Problem description.
Line by line, reproduce the records exactly.

Exercise material.
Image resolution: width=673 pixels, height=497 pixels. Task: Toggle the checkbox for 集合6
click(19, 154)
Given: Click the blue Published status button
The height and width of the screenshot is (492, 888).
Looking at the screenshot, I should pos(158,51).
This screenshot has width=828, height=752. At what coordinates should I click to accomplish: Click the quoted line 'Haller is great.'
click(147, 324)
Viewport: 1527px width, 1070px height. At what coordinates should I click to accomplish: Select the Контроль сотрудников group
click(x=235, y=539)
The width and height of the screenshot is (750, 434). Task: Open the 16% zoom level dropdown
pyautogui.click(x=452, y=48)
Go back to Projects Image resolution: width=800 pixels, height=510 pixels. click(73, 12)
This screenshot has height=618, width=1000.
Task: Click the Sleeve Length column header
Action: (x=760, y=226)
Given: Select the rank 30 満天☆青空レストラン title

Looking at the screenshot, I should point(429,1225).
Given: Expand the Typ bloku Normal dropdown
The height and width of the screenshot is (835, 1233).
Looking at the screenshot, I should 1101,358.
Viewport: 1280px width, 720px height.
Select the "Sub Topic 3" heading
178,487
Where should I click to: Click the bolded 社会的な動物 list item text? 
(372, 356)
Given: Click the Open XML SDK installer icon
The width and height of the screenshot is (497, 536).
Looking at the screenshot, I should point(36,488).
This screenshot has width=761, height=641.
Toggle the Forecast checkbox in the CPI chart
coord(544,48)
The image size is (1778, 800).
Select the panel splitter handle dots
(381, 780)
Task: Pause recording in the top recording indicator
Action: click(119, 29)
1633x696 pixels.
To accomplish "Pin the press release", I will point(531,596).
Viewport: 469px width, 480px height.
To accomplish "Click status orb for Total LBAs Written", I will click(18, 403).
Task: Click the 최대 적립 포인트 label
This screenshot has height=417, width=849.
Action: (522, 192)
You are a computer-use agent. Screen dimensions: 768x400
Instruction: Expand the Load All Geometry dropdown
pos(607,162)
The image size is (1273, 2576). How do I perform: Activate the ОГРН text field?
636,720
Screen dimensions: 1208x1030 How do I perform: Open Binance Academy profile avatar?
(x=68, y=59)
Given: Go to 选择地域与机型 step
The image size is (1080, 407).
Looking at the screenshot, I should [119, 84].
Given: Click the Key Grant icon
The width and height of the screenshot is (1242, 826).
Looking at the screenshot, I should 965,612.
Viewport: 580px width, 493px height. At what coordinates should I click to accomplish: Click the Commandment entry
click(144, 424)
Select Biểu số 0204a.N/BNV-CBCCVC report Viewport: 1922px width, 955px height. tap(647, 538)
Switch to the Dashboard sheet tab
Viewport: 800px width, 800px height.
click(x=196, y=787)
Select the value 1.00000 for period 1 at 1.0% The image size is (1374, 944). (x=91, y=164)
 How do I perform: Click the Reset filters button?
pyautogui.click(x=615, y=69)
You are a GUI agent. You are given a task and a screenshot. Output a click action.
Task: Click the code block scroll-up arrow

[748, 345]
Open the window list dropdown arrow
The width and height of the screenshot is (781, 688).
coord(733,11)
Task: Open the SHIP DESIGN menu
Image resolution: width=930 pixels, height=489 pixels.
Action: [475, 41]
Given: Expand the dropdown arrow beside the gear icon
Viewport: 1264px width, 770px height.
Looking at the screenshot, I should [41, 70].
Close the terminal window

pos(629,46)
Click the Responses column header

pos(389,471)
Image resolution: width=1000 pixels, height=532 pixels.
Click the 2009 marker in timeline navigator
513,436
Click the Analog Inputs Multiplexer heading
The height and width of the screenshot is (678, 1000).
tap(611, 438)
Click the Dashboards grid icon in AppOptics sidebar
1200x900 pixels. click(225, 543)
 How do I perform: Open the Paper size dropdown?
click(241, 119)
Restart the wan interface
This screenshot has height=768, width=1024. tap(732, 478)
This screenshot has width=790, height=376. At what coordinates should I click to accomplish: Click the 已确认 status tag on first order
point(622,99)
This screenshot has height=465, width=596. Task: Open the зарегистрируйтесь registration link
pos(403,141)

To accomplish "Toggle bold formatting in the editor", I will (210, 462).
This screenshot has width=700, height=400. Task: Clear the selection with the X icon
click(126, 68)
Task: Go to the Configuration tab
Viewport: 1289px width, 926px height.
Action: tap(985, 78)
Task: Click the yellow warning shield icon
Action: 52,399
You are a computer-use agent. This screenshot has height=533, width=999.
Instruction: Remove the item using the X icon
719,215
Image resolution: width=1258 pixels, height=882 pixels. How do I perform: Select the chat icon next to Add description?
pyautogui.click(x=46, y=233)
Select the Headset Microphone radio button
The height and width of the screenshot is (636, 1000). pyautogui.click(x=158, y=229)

Solution.
Image resolution: width=673 pixels, height=497 pixels. Task: Toggle the checkbox for 集合6
click(19, 154)
Given: Click the blue Published status button
The height and width of the screenshot is (492, 888).
Looking at the screenshot, I should pos(158,51).
This screenshot has width=828, height=752. At what coordinates should I click to accomplish: Click the quoted line 'Haller is great.'
click(147, 324)
Viewport: 1527px width, 1070px height. At what coordinates should I click to accomplish: Select the Контроль сотрудников group
click(x=235, y=539)
The width and height of the screenshot is (750, 434). Task: Open the 16% zoom level dropdown
pyautogui.click(x=452, y=48)
Go back to Projects Image resolution: width=800 pixels, height=510 pixels. click(73, 12)
This screenshot has height=618, width=1000.
Task: Click the Sleeve Length column header
Action: (x=760, y=226)
Given: Select the rank 30 満天☆青空レストラン title

Looking at the screenshot, I should point(429,1225).
Given: Expand the Typ bloku Normal dropdown
The height and width of the screenshot is (835, 1233).
Looking at the screenshot, I should 1101,358.
Viewport: 1280px width, 720px height.
Select the "Sub Topic 3" heading
178,487
Where should I click to: Click the bolded 社会的な動物 list item text? 
(372, 356)
Given: Click the Open XML SDK installer icon
The width and height of the screenshot is (497, 536).
Looking at the screenshot, I should point(36,488).
This screenshot has width=761, height=641.
Toggle the Forecast checkbox in the CPI chart
coord(544,48)
The image size is (1778, 800).
Select the panel splitter handle dots
(381, 780)
Task: Pause recording in the top recording indicator
Action: click(119, 29)
1633x696 pixels.
To accomplish "Pin the press release", I will point(531,596).
Viewport: 469px width, 480px height.
To accomplish "Click status orb for Total LBAs Written", I will click(18, 403).
Task: Click the 최대 적립 포인트 label
This screenshot has height=417, width=849.
Action: (522, 192)
You are a computer-use agent. Screen dimensions: 768x400
Instruction: Expand the Load All Geometry dropdown
pos(607,162)
The image size is (1273, 2576). How do I perform: Activate the ОГРН text field?
636,720
Screen dimensions: 1208x1030 How do I perform: Open Binance Academy profile avatar?
(x=68, y=59)
Given: Go to 选择地域与机型 step
The image size is (1080, 407).
Looking at the screenshot, I should [119, 84].
Given: Click the Key Grant icon
The width and height of the screenshot is (1242, 826).
Looking at the screenshot, I should 965,612.
Viewport: 580px width, 493px height. At what coordinates should I click to accomplish: Click the Commandment entry
click(144, 424)
Select Biểu số 0204a.N/BNV-CBCCVC report Viewport: 1922px width, 955px height. tap(647, 538)
Switch to the Dashboard sheet tab
Viewport: 800px width, 800px height.
click(x=196, y=787)
Select the value 1.00000 for period 1 at 1.0% The image size is (1374, 944). (x=91, y=164)
 How do I perform: Click the Reset filters button?
pyautogui.click(x=615, y=69)
You are a GUI agent. You are given a task and a screenshot. Output a click action.
Task: Click the code block scroll-up arrow

[748, 345]
Open the window list dropdown arrow
The width and height of the screenshot is (781, 688).
coord(733,11)
Task: Open the SHIP DESIGN menu
Image resolution: width=930 pixels, height=489 pixels.
Action: [475, 41]
Given: Expand the dropdown arrow beside the gear icon
Viewport: 1264px width, 770px height.
Looking at the screenshot, I should [41, 70].
Close the terminal window

pos(629,46)
Click the Responses column header

pos(389,471)
Image resolution: width=1000 pixels, height=532 pixels.
Click the 2009 marker in timeline navigator
513,436
Click the Analog Inputs Multiplexer heading
The height and width of the screenshot is (678, 1000).
tap(611, 438)
Click the Dashboards grid icon in AppOptics sidebar
1200x900 pixels. click(225, 543)
 How do I perform: Open the Paper size dropdown?
click(241, 119)
Restart the wan interface
This screenshot has height=768, width=1024. tap(732, 478)
This screenshot has width=790, height=376. At what coordinates should I click to accomplish: Click the 已确认 status tag on first order
point(622,99)
This screenshot has height=465, width=596. Task: Open the зарегистрируйтесь registration link
pos(403,141)

To accomplish "Toggle bold formatting in the editor", I will (210, 462).
This screenshot has width=700, height=400. Task: Clear the selection with the X icon
click(126, 68)
Task: Go to the Configuration tab
Viewport: 1289px width, 926px height.
Action: tap(985, 78)
Task: Click the yellow warning shield icon
Action: 52,399
You are a computer-use agent. This screenshot has height=533, width=999.
Instruction: Remove the item using the X icon
719,215
Image resolution: width=1258 pixels, height=882 pixels. How do I perform: Select the chat icon next to Add description?
pyautogui.click(x=46, y=233)
Select the Headset Microphone radio button
The height and width of the screenshot is (636, 1000). pyautogui.click(x=158, y=229)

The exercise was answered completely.